All lines from the one containing "Viewport: 751px width, 446px" through the last line of the listing should be given again exactly, with no pictures.
↓↓↓
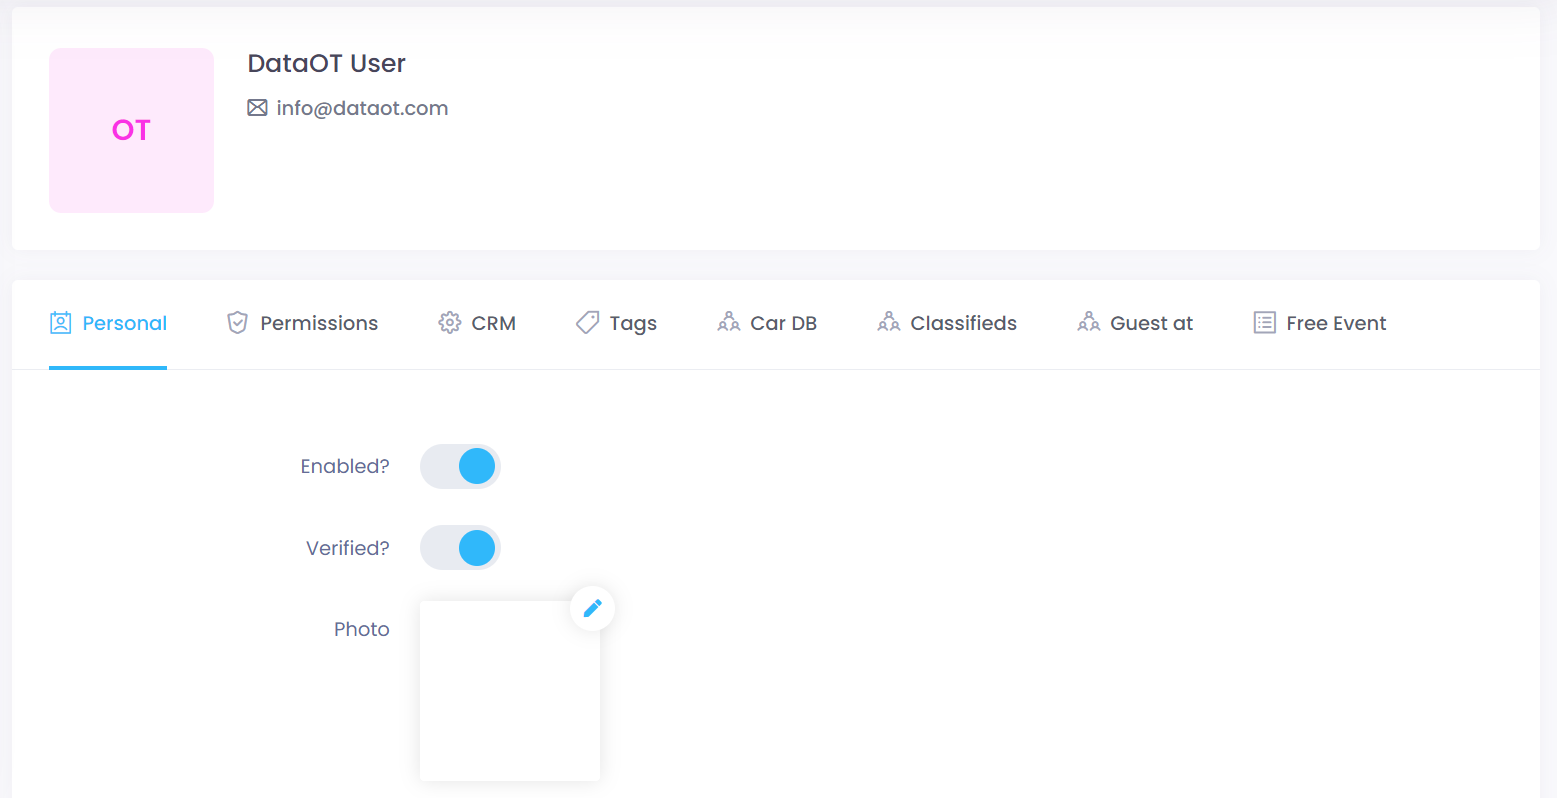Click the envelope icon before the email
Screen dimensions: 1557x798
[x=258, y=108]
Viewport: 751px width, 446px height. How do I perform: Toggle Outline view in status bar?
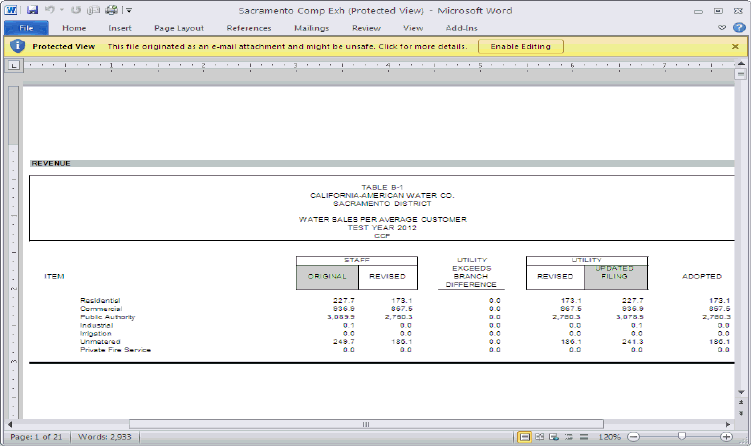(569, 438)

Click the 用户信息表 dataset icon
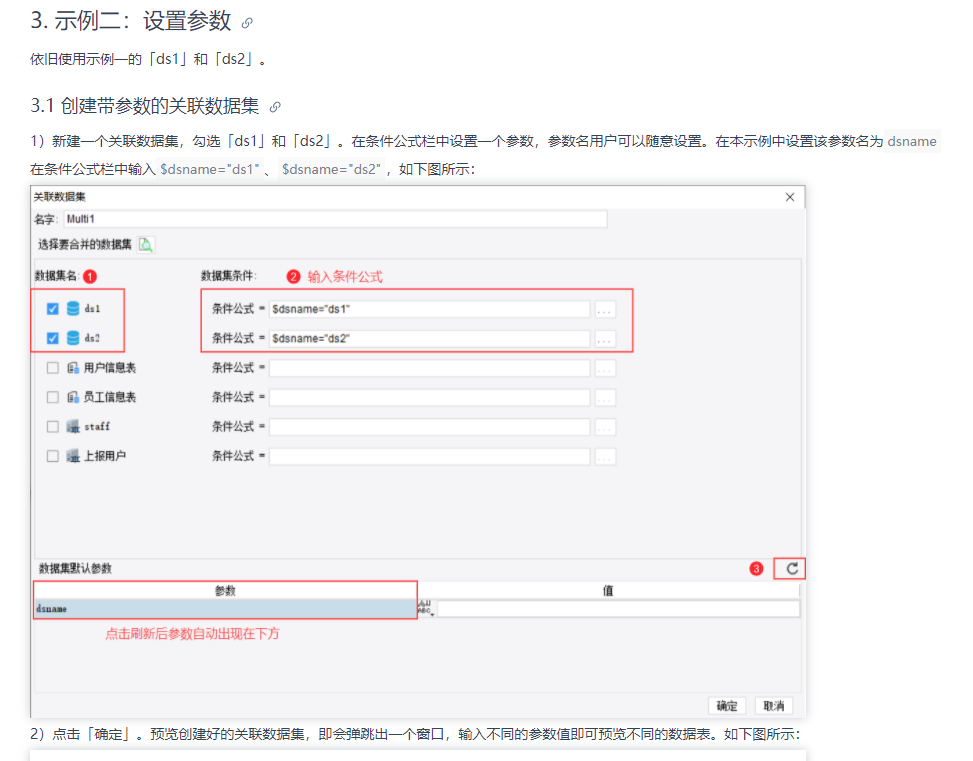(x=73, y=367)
↑↑↑
**Response to the exercise:**
Viewport: 751px width, 446px height. How do I perform: Toggle Outline view in status bar?
(569, 438)

Click the 用户信息表 dataset icon
(x=73, y=367)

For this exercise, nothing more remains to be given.